Proposta de “bueiros inteligentes” pode reduzir alagamentos em Salvador
Indicação apresentada na ALBA sugere uso de tecnologia em pontos críticos da capital para minimizar impactos das chuvas

O enfrentamento aos transtornos provocados pelas fortes chuvas em Salvador pode ganhar reforço tecnológico. O deputado Paulo Câmara (PSDB) apresentou, na Assembleia Legislativa da Bahia (ALBA), uma indicação ao prefeito Bruno Reis para a instalação de “bueiros inteligentes” em áreas críticas da capital. A iniciativa busca prevenir alagamentos recorrentes que atingem a cidade.

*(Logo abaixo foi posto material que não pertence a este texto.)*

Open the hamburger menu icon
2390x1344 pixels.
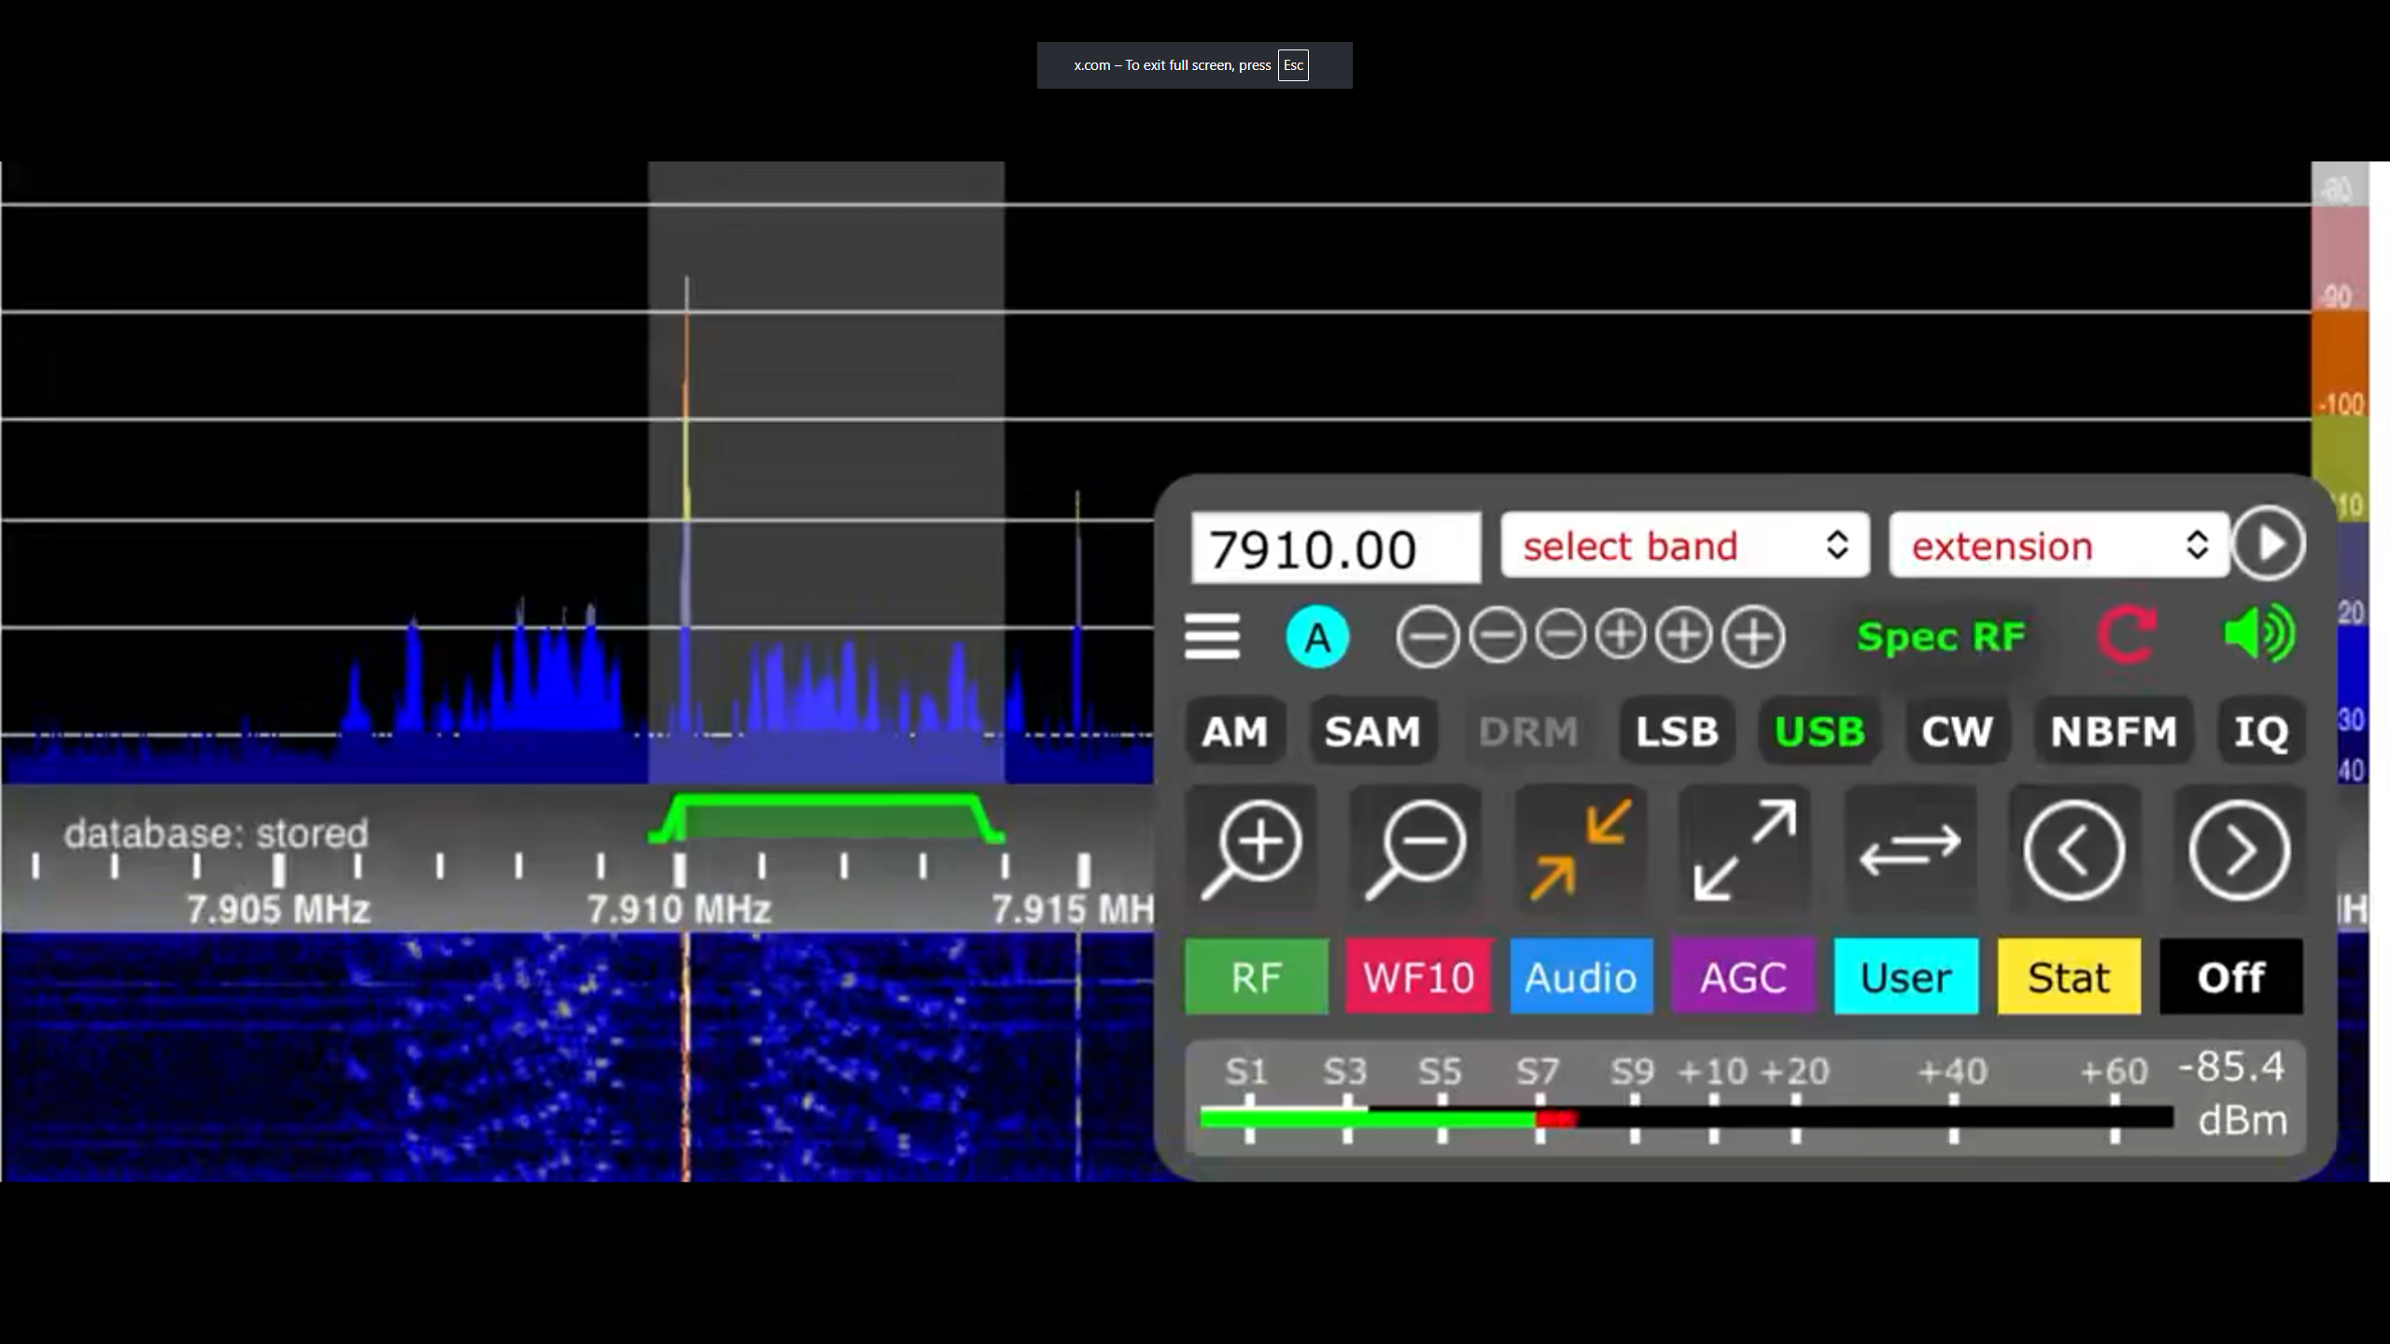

Entre abril e julho, período de chuvas mais intensas, Salvador costuma registrar impactos significativos na mobilidade e na rotina da população. O volume elevado de precipitações expõe fragilidades urbanas, provocando alagamentos, quedas de árvores, desabamentos de muros e deslizamentos de terra, sobretudo em regiões periféricas e áreas de encosta.
De acordo com o parlamentar, bairros como Itapuã, Calabar, Pituba e a região da Cidade Baixa estão entre os mais afetados. “O impacto no cotidiano é drástico, o trânsito entra em colapso e moradores lidam com a perda de móveis e eletrodomésticos devido à invasão da água em suas casas. Em situações extremas, as ruas alagadas chegam a exigir o uso de embarcações improvisadas, como caiaques, para o deslocamento da população”, afirmou.
A proposta aposta em tecnologia de baixo custo e alta eficiência. Os chamados “bueiros inteligentes” contam com sistemas de retenção de resíduos e sensores de volume de água, permitindo maior controle do escoamento.
“A principal causa do agravamento das enchentes urbanas é a obstrução do escoamento provocada pelo descarte irregular de lixo. Ao reter esses resíduos, o sistema garante que a água tenha passagem livre pela rede pluvial”, explicou.
Como referência, a indicação cita a experiência do município de Santo André, onde a tecnologia foi incorporada às políticas de prevenção e adaptação a eventos climáticos extremos. “A cidade paulista transformou a tecnologia em uma aliada fundamental nas suas políticas de prevenção, adaptação e resiliência contra eventos climáticos extremos”, justificou.